In Australia today, he says new counter-terrorism laws threaten the media’s watchdog role in holding those in power to account.

“Australia’s Foreign Fighter Legislatio­n [the CounterTer­rorism Amendment Bill of 2014] makes it a criminal offence to advocate for terrorism, to broadcast or publish terrorist ideology,” Greste says. “So if you or I think it is important for us, as a community, to understand the psychology of those young men and women who go abroad to fight with Islamic State and we find someone in that position to speak about how it is they have come to that conclusion, if we then publish that interview we could find ourselves, as the law is drafted, on charges of promoting terrorist ideology.”

Greste is also troubled by the potential misuse of national security metadata legislatio­n, introduced as the Data Retention Bill to intercept terrorist communicat­ions with the goal of disrupting plans and plots. Greste describes the drafting of the law as “vulnerable to massive privacy intrusions”, with extra ramificati­ons for journalist­s and especially their sources.

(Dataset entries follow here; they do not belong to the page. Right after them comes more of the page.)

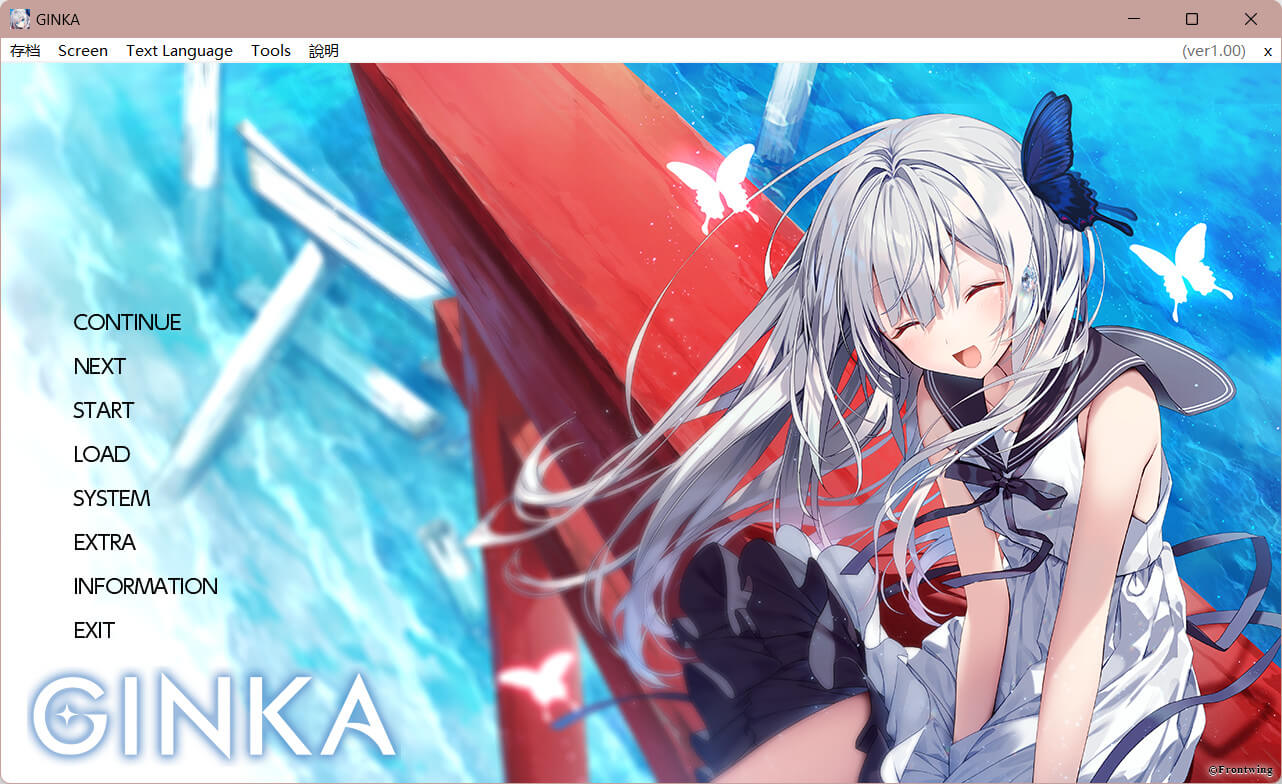The image size is (1282, 784).
Task: Minimize the GINKA window
Action: click(1134, 19)

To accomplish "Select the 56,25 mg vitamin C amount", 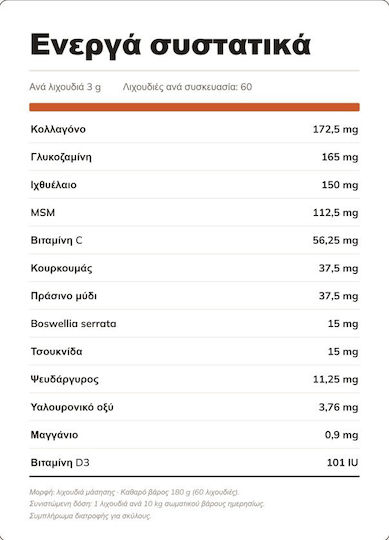I will (x=335, y=240).
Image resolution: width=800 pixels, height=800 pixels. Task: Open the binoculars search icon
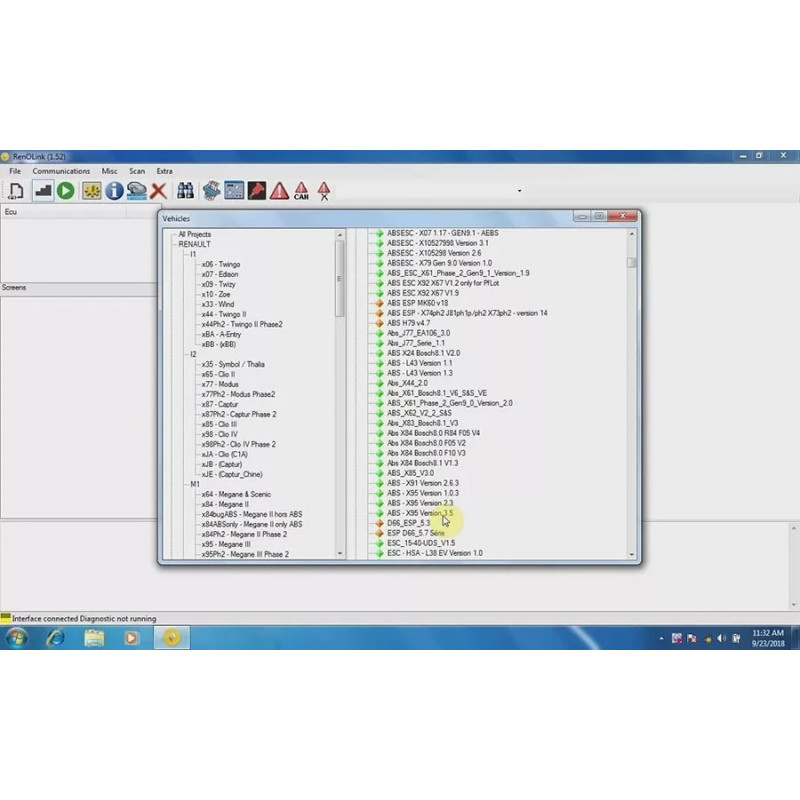(185, 191)
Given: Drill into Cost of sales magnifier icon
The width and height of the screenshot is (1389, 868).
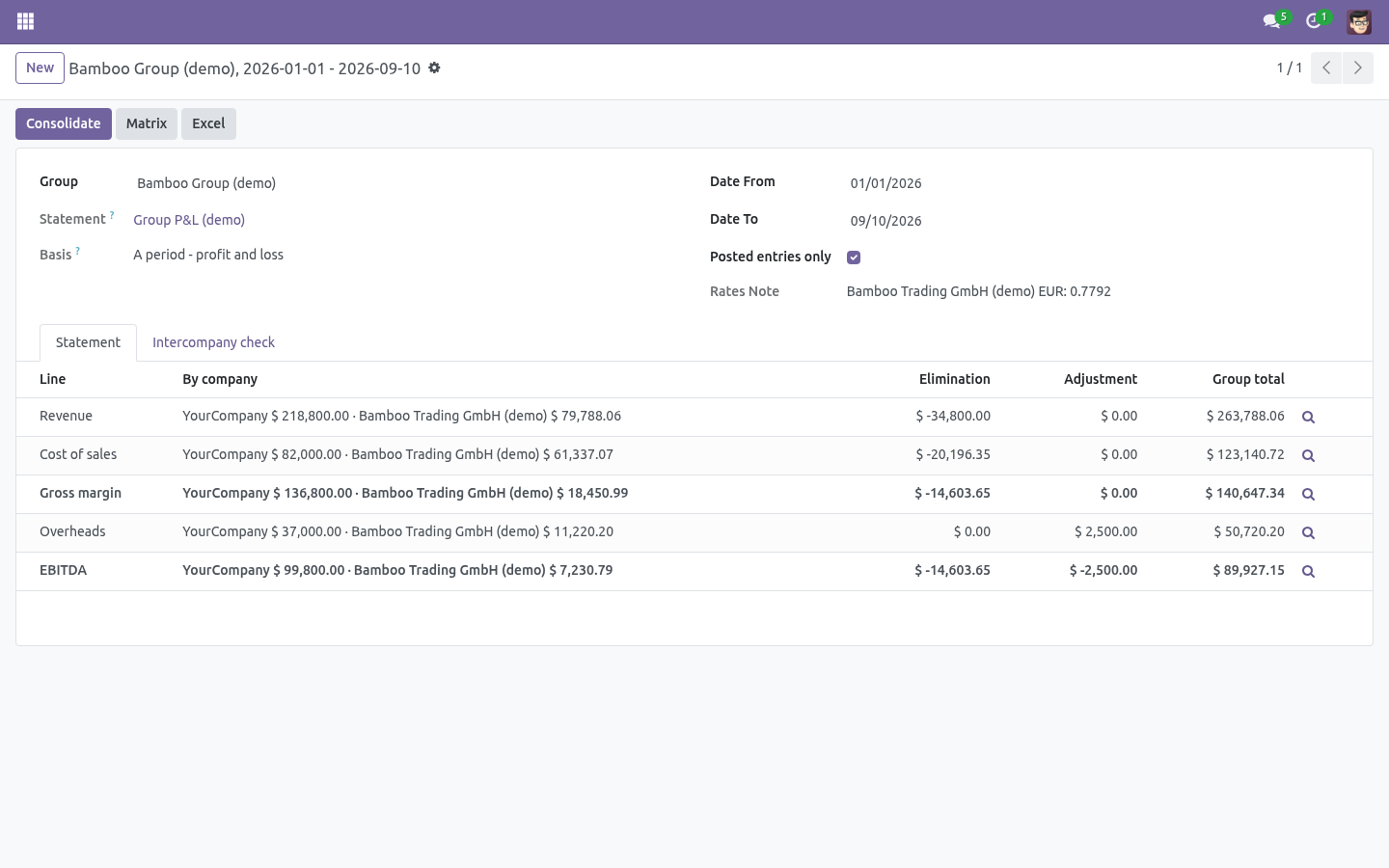Looking at the screenshot, I should 1308,455.
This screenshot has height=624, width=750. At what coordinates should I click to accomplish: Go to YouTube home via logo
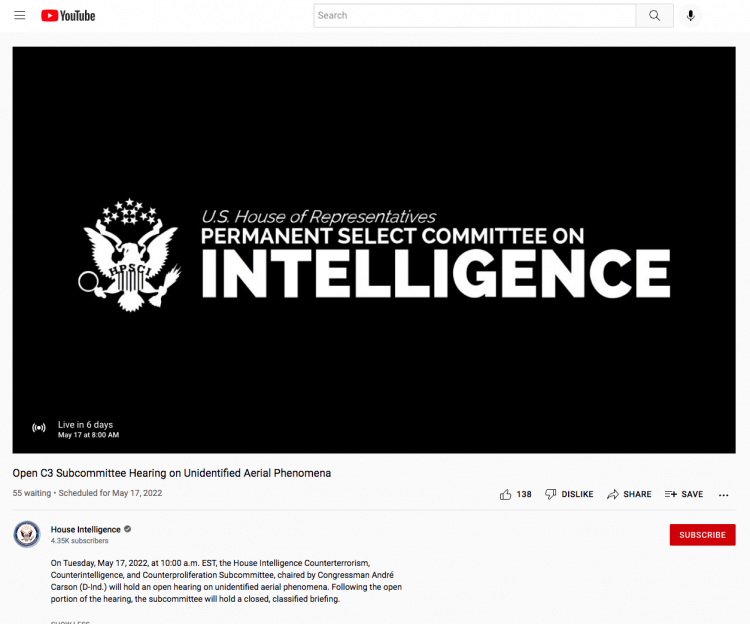pos(68,16)
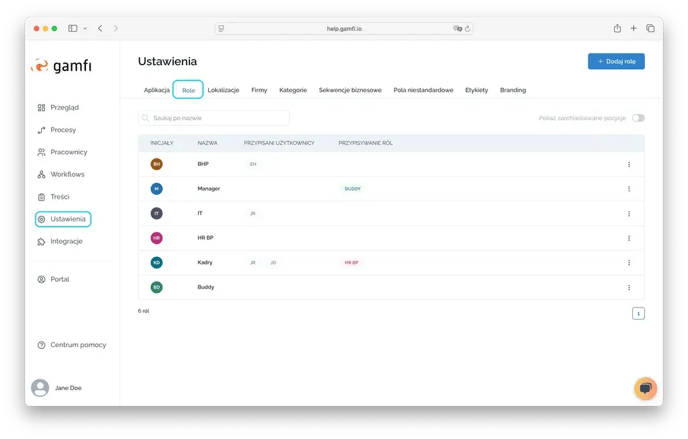The width and height of the screenshot is (688, 439).
Task: Open Pracownicy from the sidebar
Action: (41, 152)
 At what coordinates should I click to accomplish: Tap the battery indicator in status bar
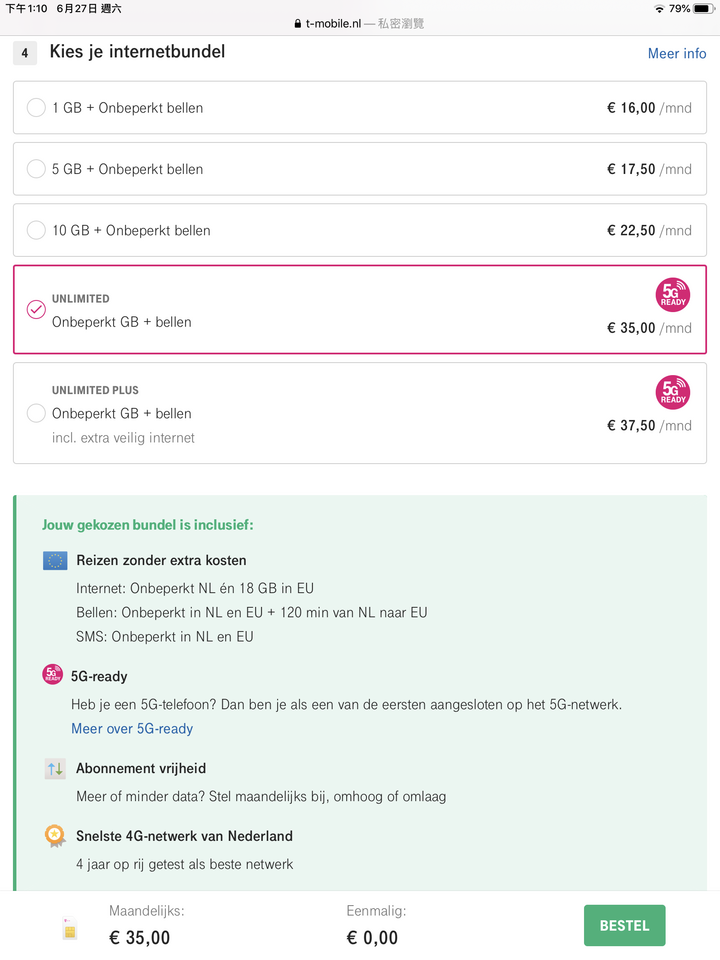coord(704,9)
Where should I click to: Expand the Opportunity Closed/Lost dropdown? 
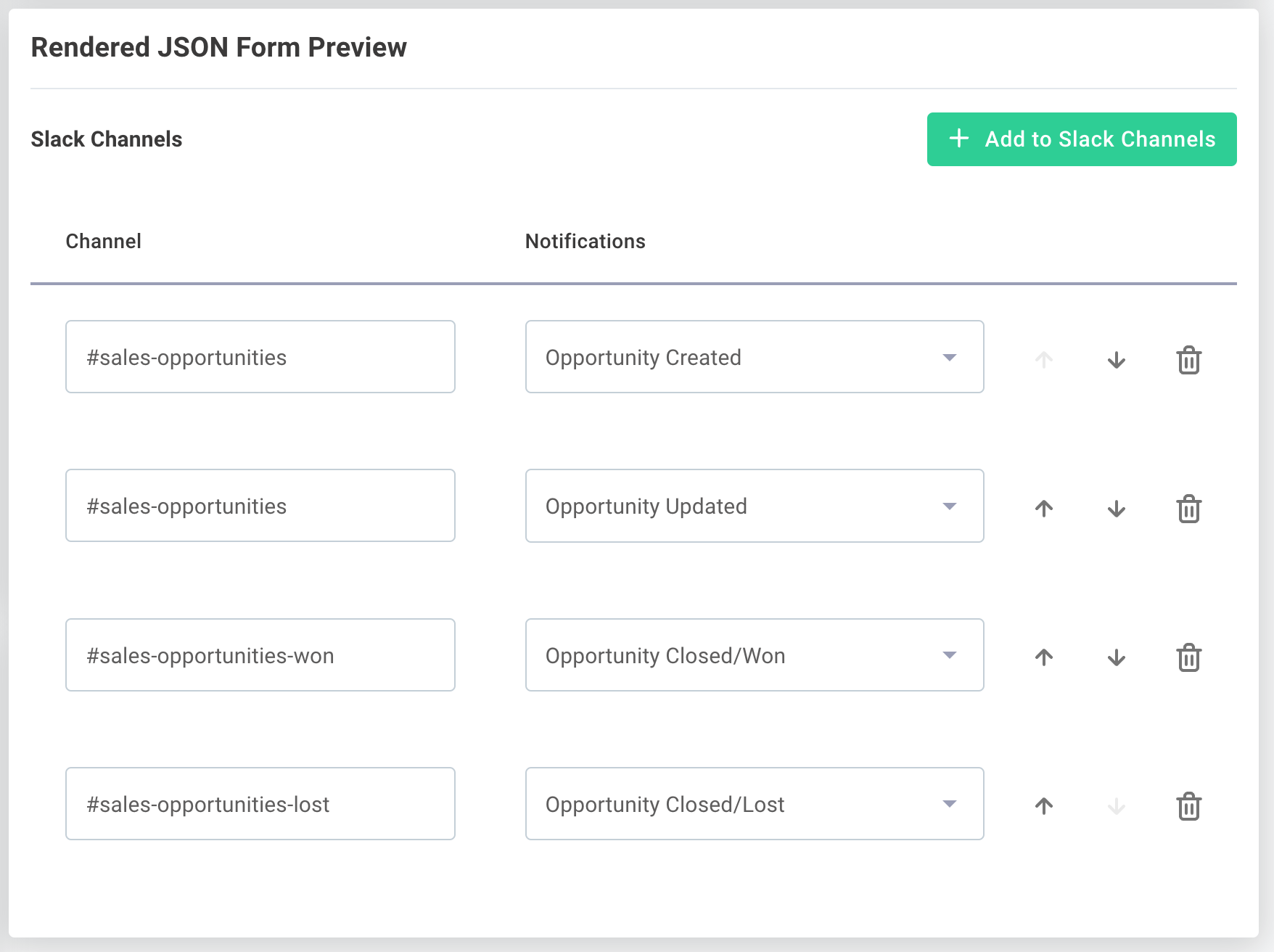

Smuggled letters and notes Greste wrote on toilet paper in jail helped the writer with his recollecti­ons for the book. He sets his own experience within a broader historical framework, alternatin­g chapters on his prison days and broader themes relating to the assault on media freedom and murders of journalist­s including friends and colleagues Daniel Pearl, James Foley, Kate Peyton, Maria Grazia Cutuli and Steven Sotloff.

Greste did not fear for his life in prison, but he did fear at times for his mental health.

“The psychology of prison can eat you up,” he says. “The whole point is to mess with your head.

“Once you have your physical safety and health sorted, as long as you have nutrition, water and shelter, and so long as you are not being physically abused or tortured, your physical survival and wellbeing is OK.

“You don’t need to worry about that. The only thing that will get you through is your mental health. There were a few periods when that started to slip.

“There was a period when I was genuinely starting to wonder whether karma or God or the universe had somehow conspired to put me in prison where I belonged for all the sins of the past, but I learnt I had to make peace with myself.

“That was such a powerful moment for me, to say: whatever I’ve done has nothing to do with why I’m here in prison now. The only reason I am in prison is because of what those bastards have done to me and my colleagues, not because of anything I’ve done, but because of the message they want to send to other journalist­s.

“Once I understood, I was able to let go of that personal angst and externalis­e it.”

Meditation and mindfulnes­s, which he had previously practised “mechanical­ly”, were crucial to understand­ing and recognisin­g what was taking place inside his head.

“There was a time when I was so bitterly angry with the arseholes who had put us in there,” he says.

“But I [came to] recognise that the guys I was angry at for depriving me didn’t feel it. They were absolutely blissfully unaware of my anger and the only person being harmed by it was me. Recognisin­g it all for what it was stopped me getting trapped inside that cycle.”

Despite the immense emptiness of the days and the terrible sense of uncertaint­y about his future, Greste says he feels grateful for the experience. He has grown from it.

“I am a lot more measured now,” he says. “It’s not like I’ve had a massive revelation, but I think I take a lot more pleasure in the small things than I used to, even if it’s just a nice cup of tea or the chance to walk on the beach.”

Living in Sydney, he has been busy writing, public speaking and making an ABC documentar­y on World War I commander Sir John Monash, which is due out next year.

Life is good, but that doesn’t mean he will stay put indefinite­ly. He still feels drawn to report from conflict zones.

“I can’t go back to Egypt, though,” he says. “I’ll wind up back in prison if I do. I am still a convicted terrorist with an outstandin­g prison sentence to serve there. I can’t go back to the Middle East for the same reason. “But I believe in what we do.” He cites a quote in his book from US journalist James Foley, who was beheaded by Islamic State in Syria in 2014.

“Foley said you can have physical courage, but that’s nothing compared to moral courage. And without moral courage we don’t have journalism.”